Collected data:
-- Opening Marker --
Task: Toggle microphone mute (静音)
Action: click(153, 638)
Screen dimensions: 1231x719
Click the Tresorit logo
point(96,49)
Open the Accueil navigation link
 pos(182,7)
-- Closing Marker --
-- Opening Marker --
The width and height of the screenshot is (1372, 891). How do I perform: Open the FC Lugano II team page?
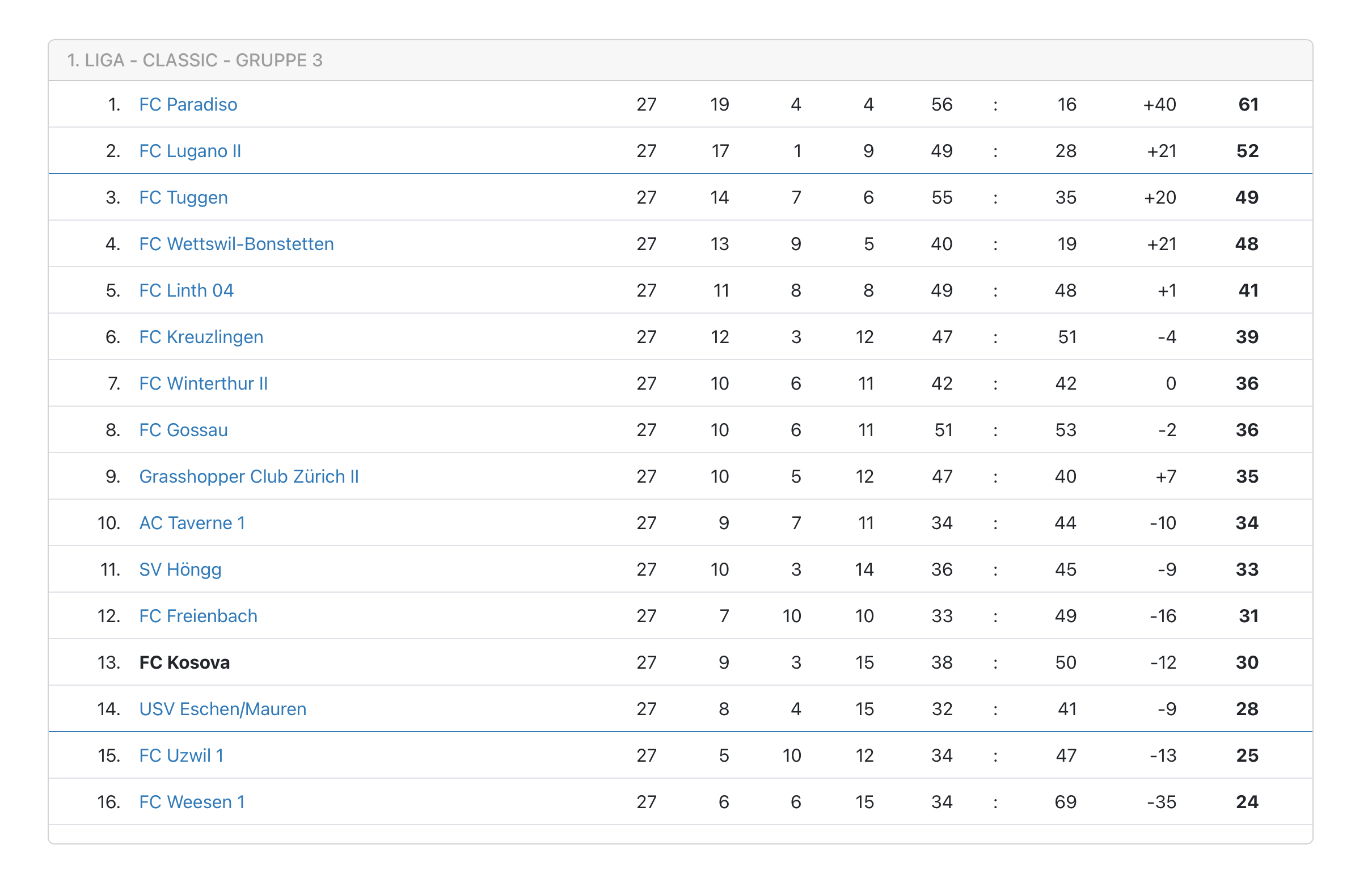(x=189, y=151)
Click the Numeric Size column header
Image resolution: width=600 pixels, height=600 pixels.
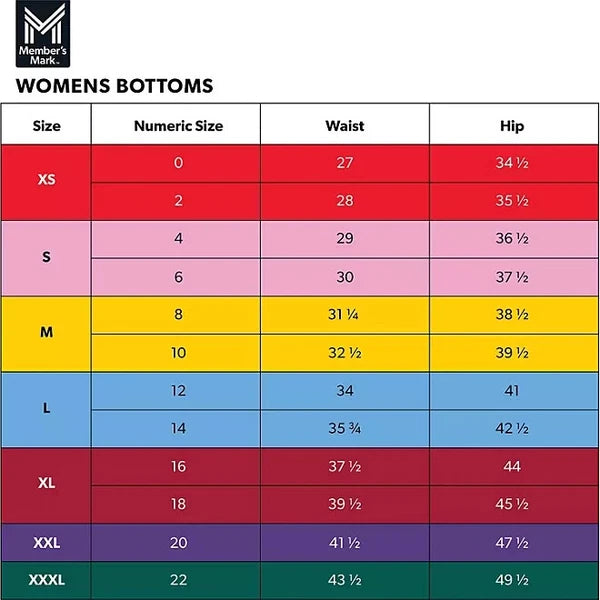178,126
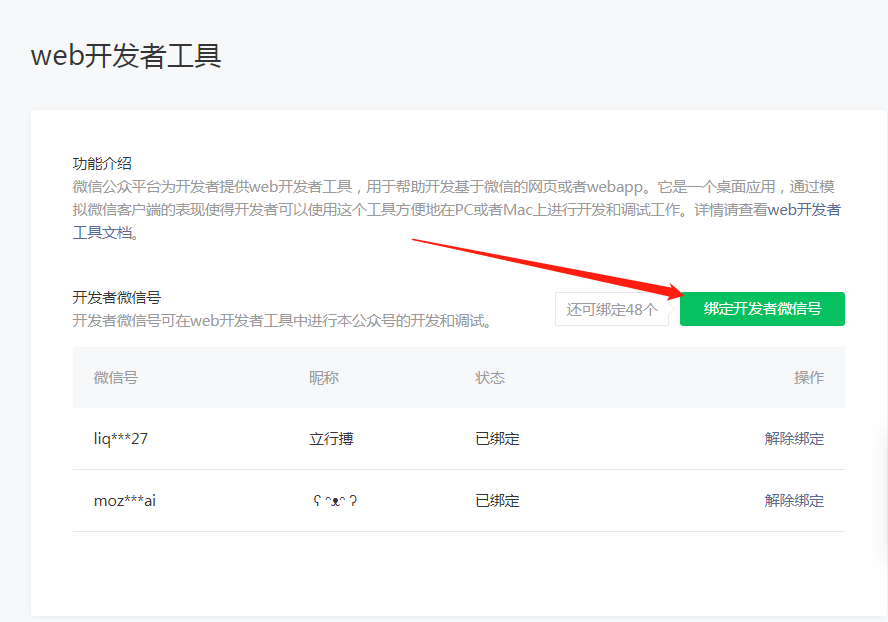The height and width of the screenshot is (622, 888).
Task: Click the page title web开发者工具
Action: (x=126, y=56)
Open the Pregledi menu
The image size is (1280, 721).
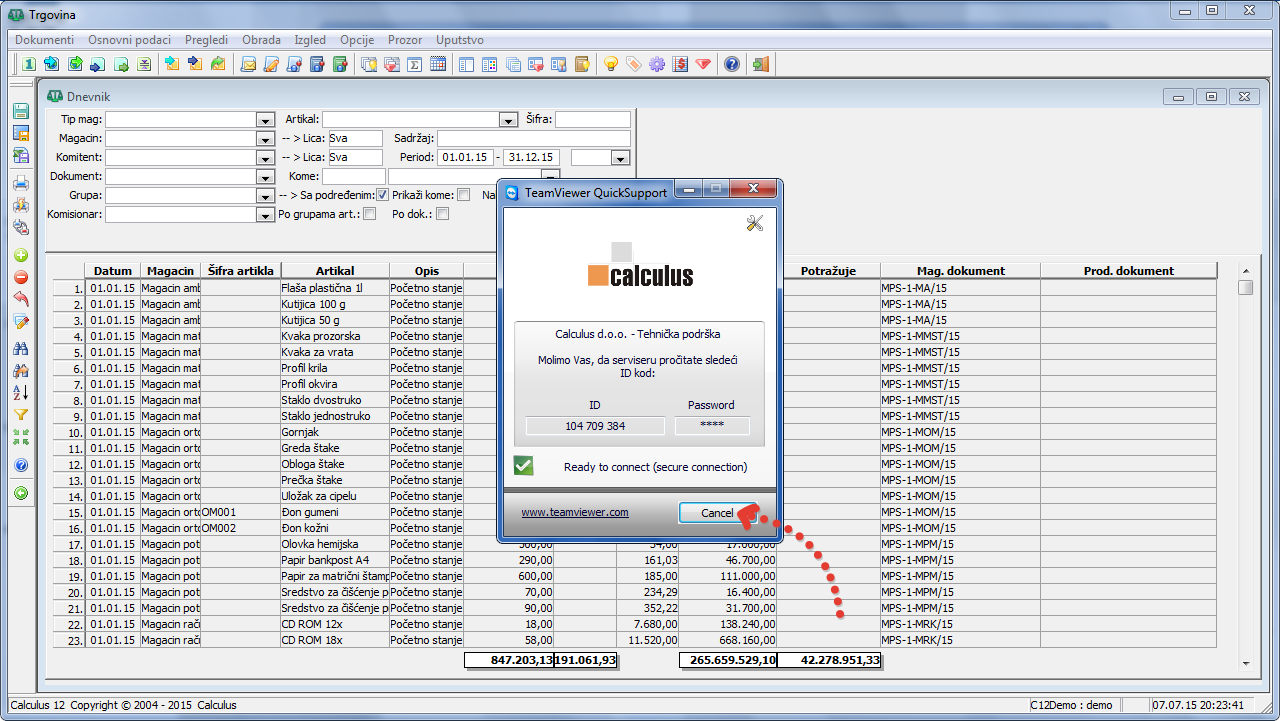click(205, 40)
-- Closing Marker --
Look above for the line with "The width and" and the line with "Open the Pregledi menu", then restate exactly those two lines and all lines between them, with no pictures.

The width and height of the screenshot is (1372, 891). How do I perform: Open the FC Lugano II team page?
(x=189, y=151)
Click the Numeric Size column header
Image resolution: width=600 pixels, height=600 pixels.
178,126
The height and width of the screenshot is (622, 888).
Task: Click the page title web开发者工具
Action: (x=126, y=56)
Open the Pregledi menu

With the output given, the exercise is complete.